#### ЗАДАНИЕ A
Ответьте по отрывку о беседах с Гёте на следующие вопросы:
(i) Где находился великий герцог, когда к нему направили депутацию от магистрата?
(ii) Что рассказчик вернул Гёте по поручению великой княгини?
(iii) Сколько часов рассказчик провел у Гёте вечером в среду, 17 марта 1830 г.?
#### ЗАДАНИЕ B
Верните дословно фрагмент отрывка о беседах с Гёте. Начните с места, где стоят слова «Мои просьбы, обоснования», и остановитесь после слов «наконец-то стало сухо.».
#### ЗАДАНИЕ C
Продолжите отрывок о беседах с Гёте, начав сразу после его последней фразы.

#### ИЗБРАННЫЙ ОТРЫВОК
Мои просьбы, обоснования и разумные представления не находили отклика, пришлось мне снова прибегнуть к насильственным мерам. Завидев моих рабочих, приступивших к разрушению стены, господа из магистрата послали депутацию к великому герцогу, в то время находившемуся в Дорнбурге, с всеподданнейшей просьбой: своей герцогской властью приостановить мою попытку снести старую почтенную стену. Но великий герцог, который втайне одобрил и этот мой шаг, ответил им очень мудро: «Я в дела Гёте не вмешиваюсь. Он сам за себя в ответе и пусть выпутывается как знает. Подите к нему и скажите все это сами, если у вас достанет смелости!»
— Никто, впрочем, ко мне не явился, — смеясь, добавил Гёте, — стена, в той ее части, которая мне мешала, была разрушена, и я радовался, убеждаясь, что в библиотеке наконец-то стало сухо.
Среда, 17 марта 1830 г.*
Вечером провел два-три часа у Гёте. По поручению великой княгини я вернул ему «Гемму из Арта» [107] и высказал об этой пьесе все то хорошее, что я о ней думал.
— Я всегда радуюсь, — заметил он, — когда появляется что-нибудь новое по замыслу и носящее на себе печать таланта.
Затем, взяв том обеими руками, он посмотрел на него сбоку и прибавил:
— Но мне не нравится, когда я вижу, что романтические писатели пишут пьесы настолько длинные, что их ни в коем случае нельзя поставить на сцене так, как они написаны. Этот недостаток отнимает половину того удовольствия, которое они могли бы мне доставить прочими своими качествами. Посмотрите-ка, сколь толстый том составляет эта «Гемма из Арта».

#### ИСХОДНЫЕ МАТЕРИАЛЫ
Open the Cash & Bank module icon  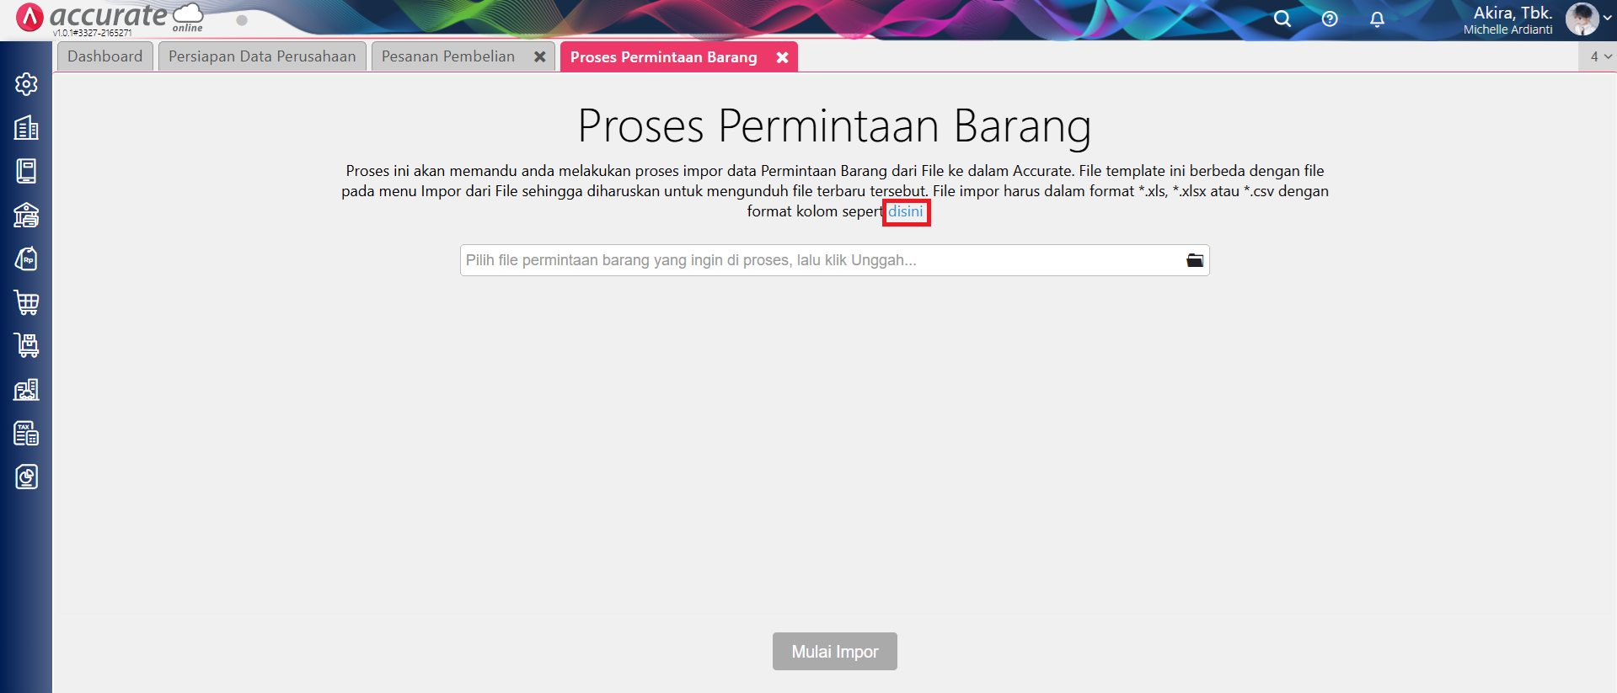point(26,216)
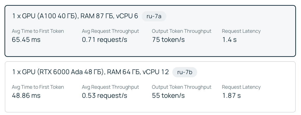The image size is (301, 115).
Task: Click Request Latency label in RTX card
Action: [x=241, y=87]
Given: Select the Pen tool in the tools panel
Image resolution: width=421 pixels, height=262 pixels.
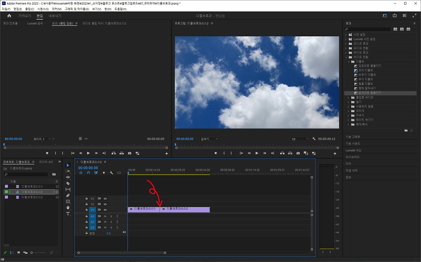Looking at the screenshot, I should pyautogui.click(x=68, y=196).
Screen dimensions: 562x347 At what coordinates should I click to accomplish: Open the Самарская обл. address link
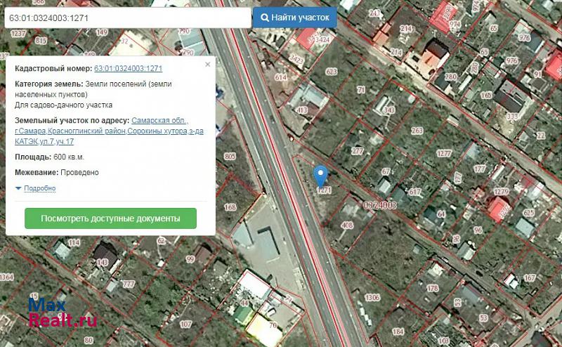[159, 122]
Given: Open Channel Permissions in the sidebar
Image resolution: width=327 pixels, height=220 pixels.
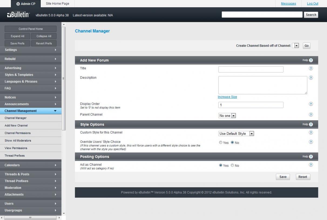Looking at the screenshot, I should tap(18, 133).
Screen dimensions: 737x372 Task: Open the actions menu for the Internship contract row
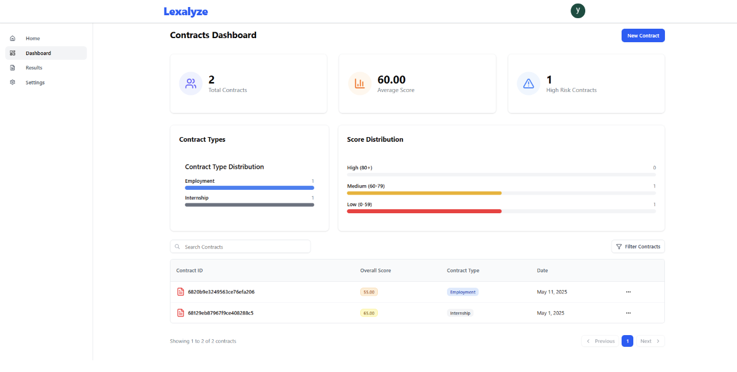(628, 313)
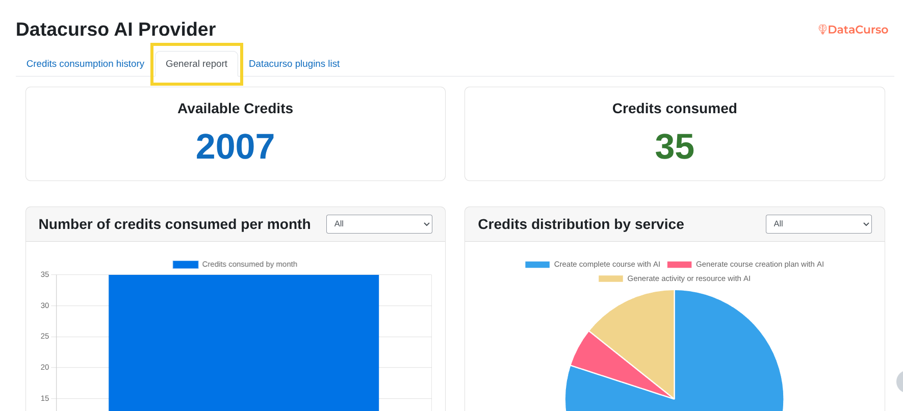Open the Credits consumption history tab
This screenshot has width=903, height=411.
(85, 64)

#### РЕЗУЛЬТАТ ВЫПОЛНЕНИЯ A
(i) В Дорнбурге.
(ii) «Гемму из Арта».
(iii) Два-три часа.

#### РЕЗУЛЬТАТ ВЫПОЛНЕНИЯ B
Мои просьбы, обоснования и разумные представления не находили отклика, пришлось мне снова прибегнуть к насильственным мерам. Завидев моих рабочих, приступивших к разрушению стены, господа из магистрата послали депутацию к великому герцогу, в то время находившемуся в Дорнбурге, с всеподданнейшей просьбой: своей герцогской властью приостановить мою попытку снести старую почтенную стену. Но великий герцог, который втайне одобрил и этот мой шаг, ответил им очень мудро: «Я в дела Гёте не вмешиваюсь. Он сам за себя в ответе и пусть выпутывается как знает. Подите к нему и скажите все это сами, если у вас достанет смелости!»
— Никто, впрочем, ко мне не явился, — смеясь, добавил Гёте, — стена, в той ее части, которая мне мешала, была разрушена, и я радовался, убеждаясь, что в библиотеке наконец-то стало сухо.

#### РЕЗУЛЬТАТ ВЫПОЛНЕНИЯ C
— Однако, — возразил я, — и Шиллер в этом отношении был немногим лучше. И все же он великий романтический писатель.
— Да, и у него был этот недостаток, — сказал Гёте. — Особенно его первые пьесы, которые он писал в полном расцвете сил своей юности, никак не могут прийти к концу. Так много было у него на сердце и так много хотел он сказать, что не был в состоянии овладеть собою. Впоследствии, когда он осознал эту ошибку, он употреблял бесконечно много усилий, чтобы преодолеть ее; однако вполне это ему никогда не удавалось. По-настоящему овладеть своим предметом, удержать себя в узде и сосредоточиться только на безусловно необходимом — дело, требующее от поэта богатырских сил; это гораздо труднее, чем обыкновенно думают.
Доложили о приходе придворного советника Римера. Я собрался было уйти, так как знал, что это был один из тех вечеров, в которые Гёте обыкновенно работает с Римером. Но Гёте просил меня остаться, на что я очень охотно согласился и благодаря чему был свидетелем беседы, в которой Гёте проявил много задора, иронии и мефистофелевского настроения.
— Вот умер Земмеринг, прожив всего какие-нибудь ничтожные семьдесят пять лет. Какие жалкие существа люди! Ведь почти никто из них не имеет смелости выдержать более продолжительную жизнь. Вот за то-то я и хвалю моего друга Бентама [108], этого высоко-радикального дурака, что он еще очень хорошо сохранился, хотя на несколько недель старше меня.
— Можно было бы добавить, — сказал я, — что он и в другом отношении похож на вас, а именно, он все еще продолжает работать с энергией юноши.
— Пусть так, — сказал Гёте, — однако мы находимся с ним на противоположных концах цепи: он хочет разрушать, а я хотел бы сохранять и строить. Быть в его возрасте таким радикалом — это верх сумасбродства.
— Я полагаю, — возразил я, — что следует различать два вида радикализма: один хочет расчистить дорогу и все разрушить, чтобы строить в будущем; другой довольствуется тем, что указывает на недостатки и ошибки государственного управления в надежде достигнуть улучшения без применения насильственных средств. Если бы вы родились в Англии, вы, конечно, были бы радикалом этого второго рода.